DIRECTIONS FOR THIS TASK: Using the malaria treatment text below, explain why P. vivax and P. ovale infections call for an additional kind of treatment.

PAGE EXTRACT:
Infecting Plasmodium species: Determination of the infecting Plasmodium species for treatment purposes is important for four main reasons. Firstly, Plasmodium falciparum and P. knowlesi infections can cause rapidly progressive severe illness or death, while the other species, P. vivax, P. ovale, and P. malariae, are less likely to cause severe disease. Secondly, P. vivax and P. ovale infections also require treatment for the hypnozoites, which remain dormant in the liver and can cause relapsing episodes. Thirdly, P. falciparum and P. vivax species have different drug resistance patterns in different geographic regions of the world. Finally, for P. falciparum and P. knowlesi infections, the urgent initiation of appropriate therapy is especially critical.
Clinical status of the patient: Patients diagnosed with malaria are generally categorized as having either uncomplicated or severe malaria. Patients diagnosed with uncomplicated malaria can be effectively treated with oral antimalarials. However, patients who have one or more of the following clinical criteria—impaired consciousness/coma, severe anemia (hemoglobin <7 g/dL), acute kidney injury, acute respiratory distress syndrome, circulatory collapse/shock, disseminated intravascular coagulation, acidosis, jaundice (along with at least one other sign of severe malaria)—and/or percent parasitemia of ≥5% are considered to have manifestations of severe disease and should be treated aggressively with intravenous antimalarial therapy.
Drug susceptibility of the infecting parasites: Knowledge of the geographic area where the infection was acquired provides information on the likelihood of drug resistance of the infecting parasite and enables the treating clinician to choose an appropriate drug or drug combination. Information on malaria risk and parasite resistance can be found on the CDC malaria website. If the diagnosis of malaria is suspected and cannot be confirmed or if the diagnosis of malaria is confirmed but species determination is not possible, antimalarial treatment effective against chloroquine-resistant P. falciparum must be initiated immediately and revisited once confirmatory results become available.
Previous use of antimalarials: It is important to consider if malaria occurred while an individual was taking a drug for malaria chemoprophylaxis. In this case, the treatment regimen should not include the drug or drug combination used for prophylaxis unless no other options are available.

(Items listed in a dataset)
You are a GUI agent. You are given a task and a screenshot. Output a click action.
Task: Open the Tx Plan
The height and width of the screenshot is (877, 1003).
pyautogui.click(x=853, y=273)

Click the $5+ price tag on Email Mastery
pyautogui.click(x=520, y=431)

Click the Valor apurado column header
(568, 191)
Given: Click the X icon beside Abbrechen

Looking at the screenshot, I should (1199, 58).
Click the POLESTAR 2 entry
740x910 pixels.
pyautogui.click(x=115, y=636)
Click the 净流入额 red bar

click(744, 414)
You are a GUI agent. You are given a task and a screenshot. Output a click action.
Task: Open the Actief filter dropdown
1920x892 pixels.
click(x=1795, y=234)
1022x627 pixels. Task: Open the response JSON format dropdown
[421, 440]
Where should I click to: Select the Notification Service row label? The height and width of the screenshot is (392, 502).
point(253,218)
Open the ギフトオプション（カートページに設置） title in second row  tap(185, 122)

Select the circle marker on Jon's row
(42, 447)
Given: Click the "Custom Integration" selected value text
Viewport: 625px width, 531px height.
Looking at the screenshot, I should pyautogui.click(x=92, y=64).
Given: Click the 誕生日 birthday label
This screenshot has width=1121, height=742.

ANSWER SECTION: P. vivax and P. ovale infections also require treatment for the hypnozoites. These remain dormant in the liver and can cause relapsing episodes.